GIVEN RECORDS:
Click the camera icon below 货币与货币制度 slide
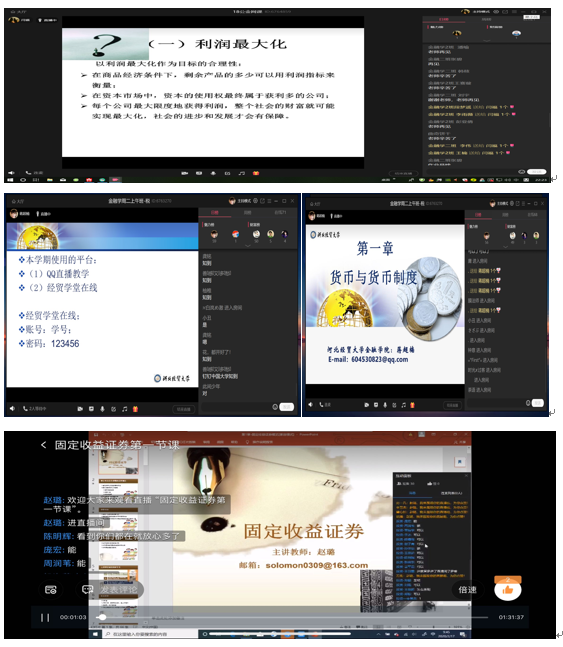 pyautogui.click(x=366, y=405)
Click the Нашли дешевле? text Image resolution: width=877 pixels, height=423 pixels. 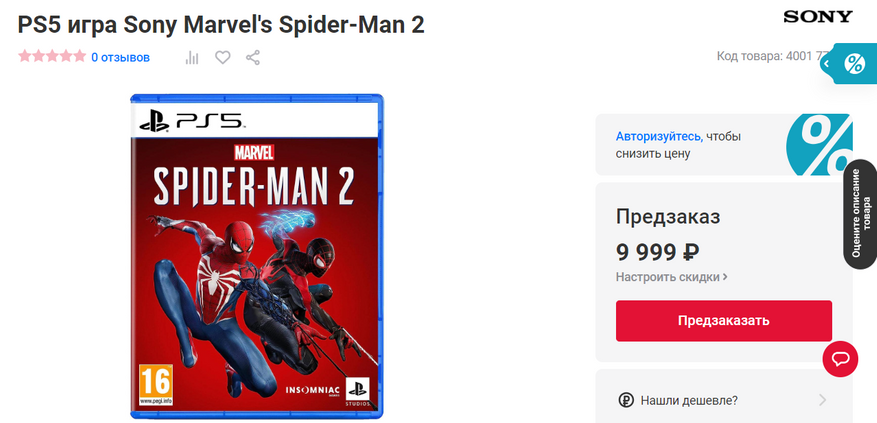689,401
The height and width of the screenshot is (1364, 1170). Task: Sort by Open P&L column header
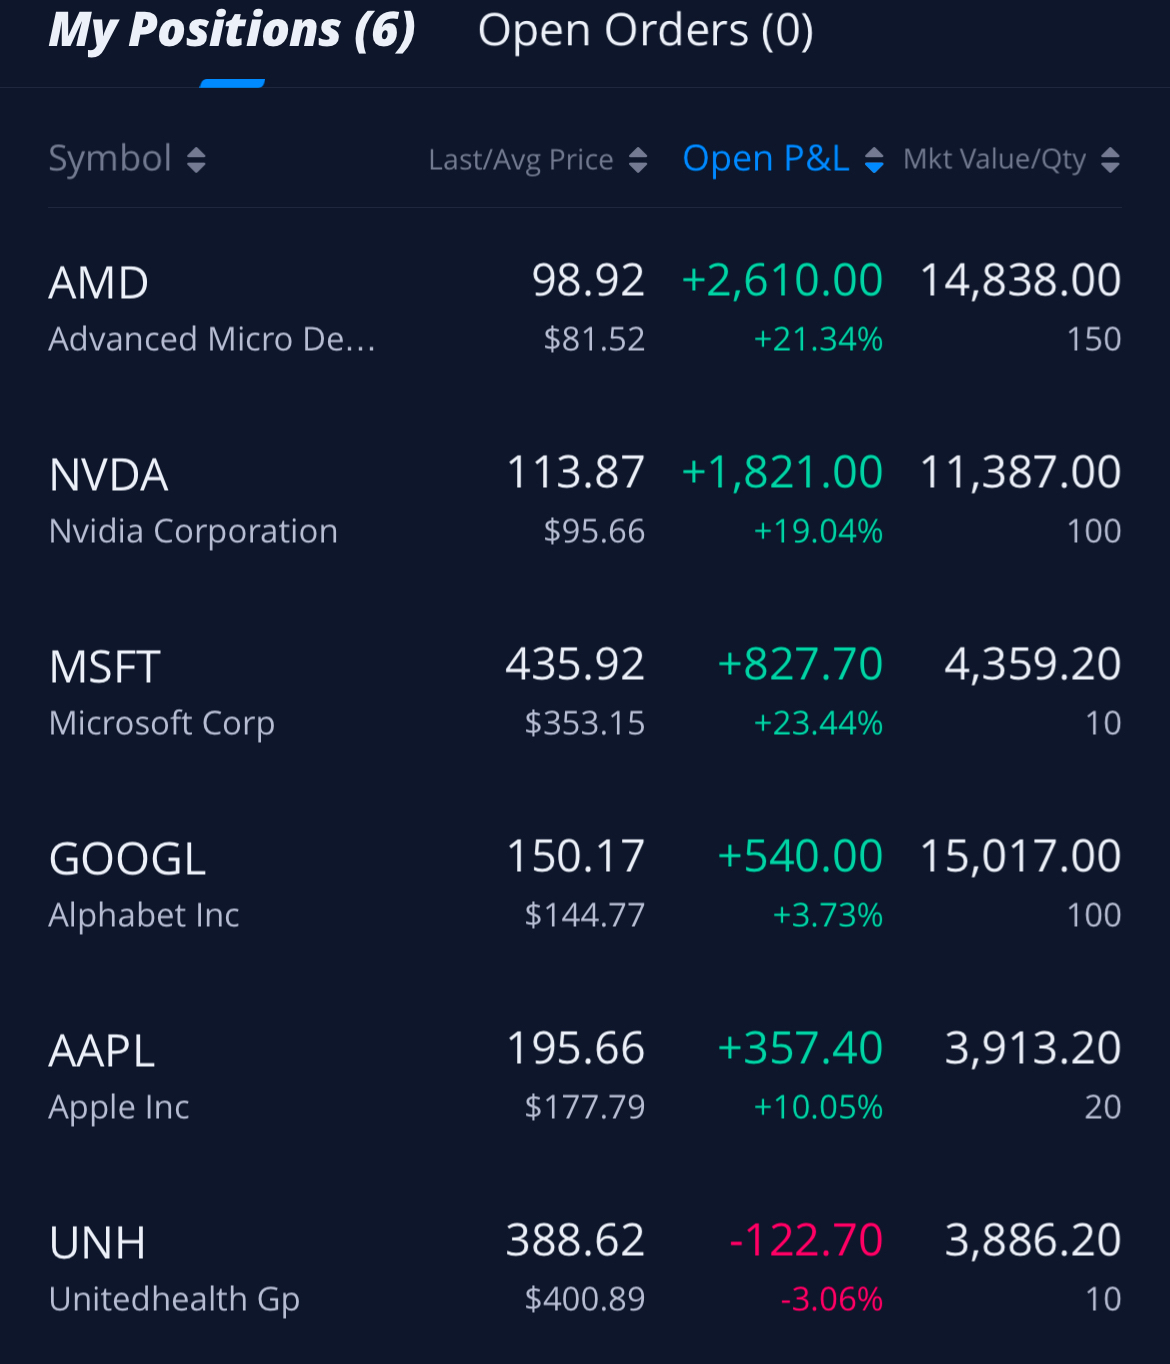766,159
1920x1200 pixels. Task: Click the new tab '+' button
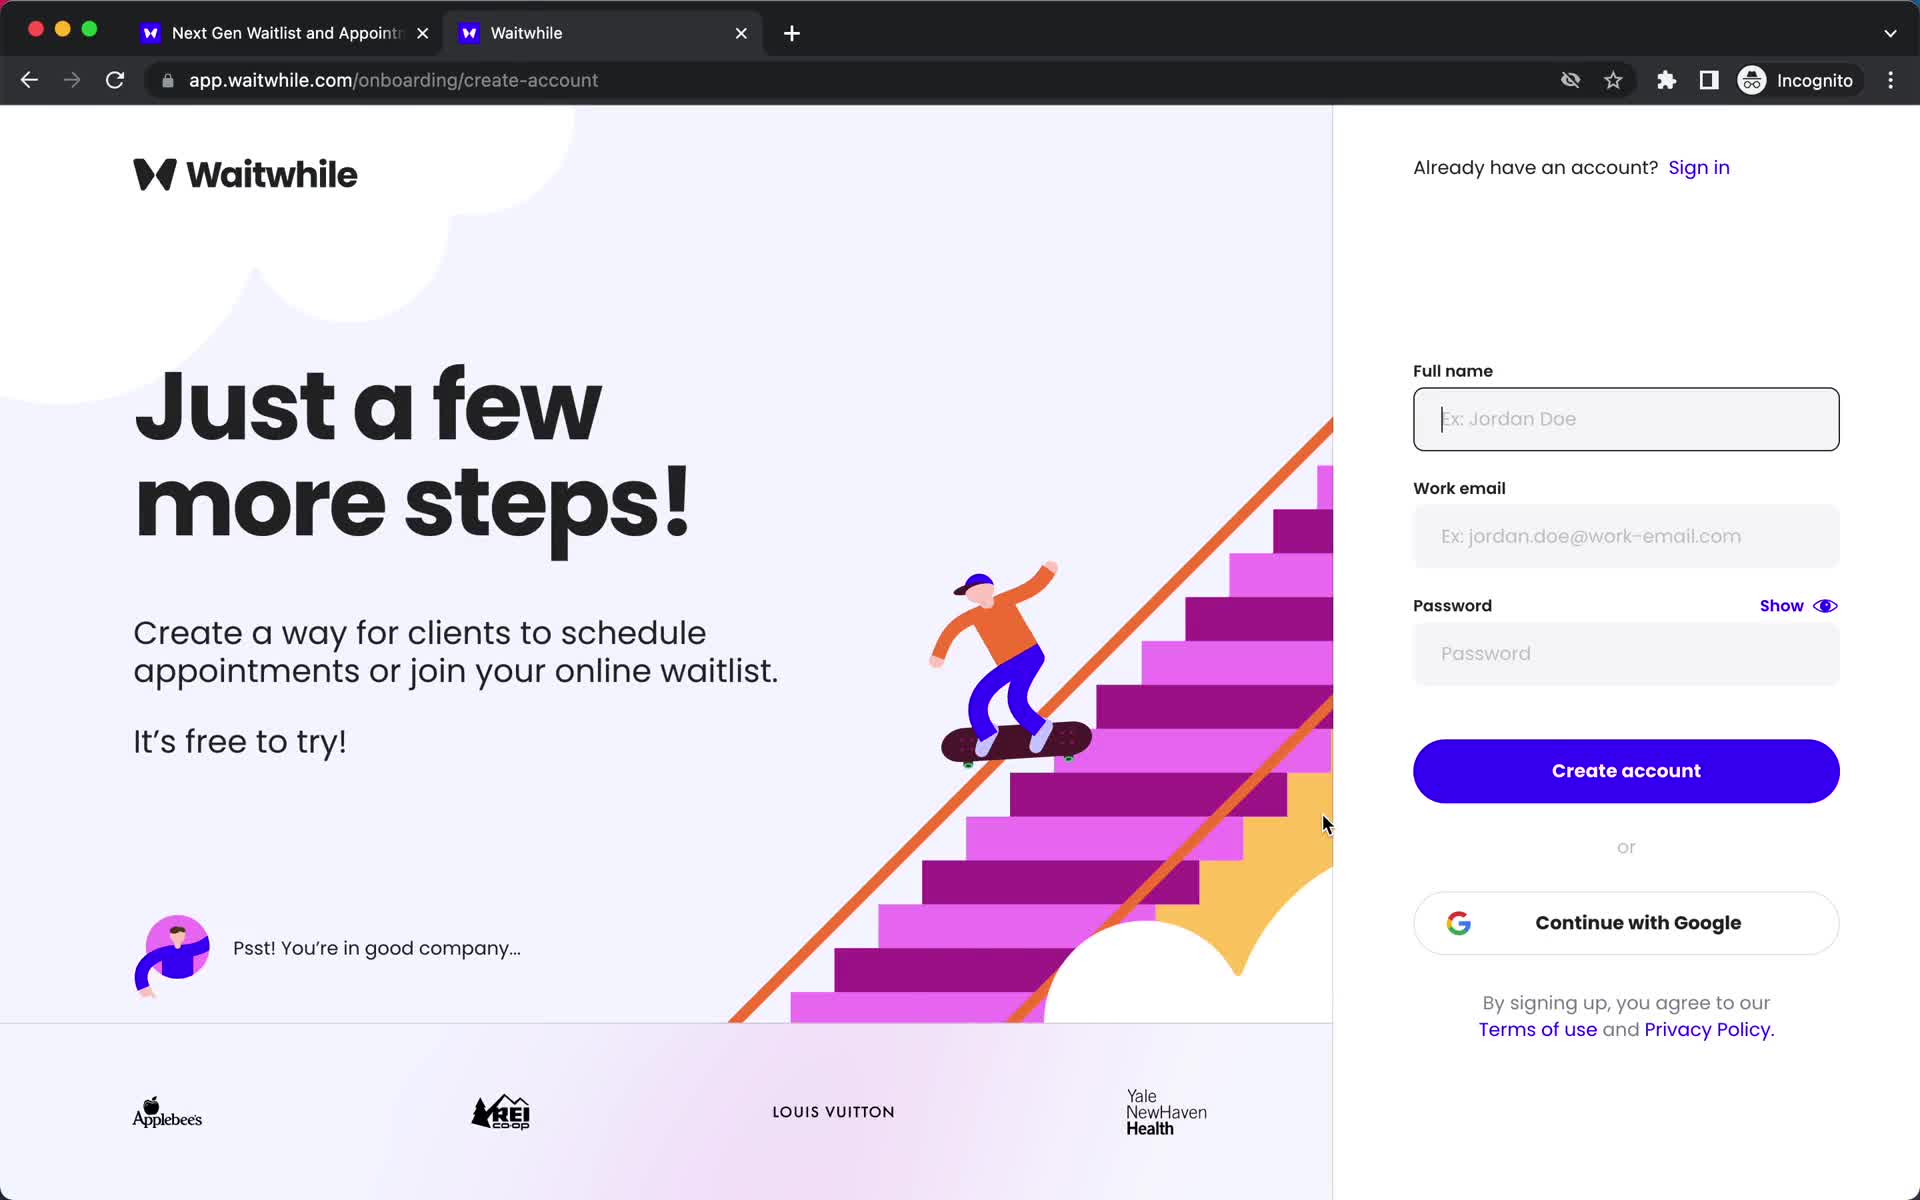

TO DO:
Drop the pictures, then write out only the lines running from the one containing "The height and" through the last line above, both included, exactly.

SOLUTION TO THIS TASK:
The height and width of the screenshot is (1364, 1170). Task: Sort by Open P&L column header
766,159
1920x1200 pixels. Task: Click the new tab '+' button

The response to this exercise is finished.